▶ Stored records:
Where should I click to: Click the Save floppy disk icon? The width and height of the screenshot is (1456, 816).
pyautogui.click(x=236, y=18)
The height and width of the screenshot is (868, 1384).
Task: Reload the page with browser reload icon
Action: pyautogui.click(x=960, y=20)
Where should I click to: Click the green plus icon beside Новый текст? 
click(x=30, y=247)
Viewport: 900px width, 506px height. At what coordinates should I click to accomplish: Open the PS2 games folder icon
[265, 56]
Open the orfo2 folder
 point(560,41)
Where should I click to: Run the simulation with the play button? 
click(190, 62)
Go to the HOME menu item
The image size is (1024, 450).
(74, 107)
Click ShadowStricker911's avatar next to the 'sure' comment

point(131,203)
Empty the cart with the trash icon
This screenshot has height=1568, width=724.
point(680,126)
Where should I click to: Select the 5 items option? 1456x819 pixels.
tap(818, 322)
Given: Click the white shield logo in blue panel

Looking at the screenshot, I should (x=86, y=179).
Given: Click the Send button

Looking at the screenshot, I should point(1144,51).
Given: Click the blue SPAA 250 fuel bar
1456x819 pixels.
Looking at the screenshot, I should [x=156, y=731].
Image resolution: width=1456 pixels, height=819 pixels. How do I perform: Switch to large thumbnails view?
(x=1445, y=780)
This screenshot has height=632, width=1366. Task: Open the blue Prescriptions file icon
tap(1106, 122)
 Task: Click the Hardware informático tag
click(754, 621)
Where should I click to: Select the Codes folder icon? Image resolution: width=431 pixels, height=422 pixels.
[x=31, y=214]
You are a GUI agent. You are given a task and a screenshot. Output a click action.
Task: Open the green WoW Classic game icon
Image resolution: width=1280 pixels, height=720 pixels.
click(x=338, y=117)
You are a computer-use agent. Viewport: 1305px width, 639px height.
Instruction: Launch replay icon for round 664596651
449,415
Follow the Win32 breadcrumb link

▶ The request:
Rewrite all the entries above, changing every "folder" to "directory" and keeping everything else the same.

▶ Solution to this task:
Where should I click to: Click the Save floppy disk icon? The width and height of the screenshot is (1456, 816).
pyautogui.click(x=236, y=18)
The height and width of the screenshot is (868, 1384).
Task: Reload the page with browser reload icon
Action: pyautogui.click(x=960, y=20)
Where should I click to: Click the green plus icon beside Новый текст? 
click(x=30, y=247)
Viewport: 900px width, 506px height. At what coordinates should I click to accomplish: Open the PS2 games directory icon
[265, 56]
Open the orfo2 directory
 point(560,41)
Where should I click to: Run the simulation with the play button? 
click(190, 62)
Go to the HOME menu item
The image size is (1024, 450).
(74, 107)
Click ShadowStricker911's avatar next to the 'sure' comment

point(131,203)
Empty the cart with the trash icon
This screenshot has height=1568, width=724.
point(680,126)
Where should I click to: Select the 5 items option? 1456x819 pixels.
tap(818, 322)
Given: Click the white shield logo in blue panel

Looking at the screenshot, I should (x=86, y=179).
Given: Click the Send button

Looking at the screenshot, I should point(1144,51).
Given: Click the blue SPAA 250 fuel bar
1456x819 pixels.
Looking at the screenshot, I should [x=156, y=731].
Image resolution: width=1456 pixels, height=819 pixels. How do I perform: Switch to large thumbnails view?
(x=1445, y=780)
This screenshot has height=632, width=1366. Task: Open the blue Prescriptions file icon
tap(1106, 122)
 Task: Click the Hardware informático tag
click(754, 621)
Where should I click to: Select the Codes directory icon? Image resolution: width=431 pixels, height=422 pixels.
[x=31, y=214]
You are a GUI agent. You are given a task and a screenshot. Output a click action.
Task: Open the green WoW Classic game icon
Image resolution: width=1280 pixels, height=720 pixels.
click(x=338, y=117)
You are a computer-use agent. Viewport: 1305px width, 639px height.
Instruction: Launch replay icon for round 664596651
449,415
Follow the Win32 breadcrumb link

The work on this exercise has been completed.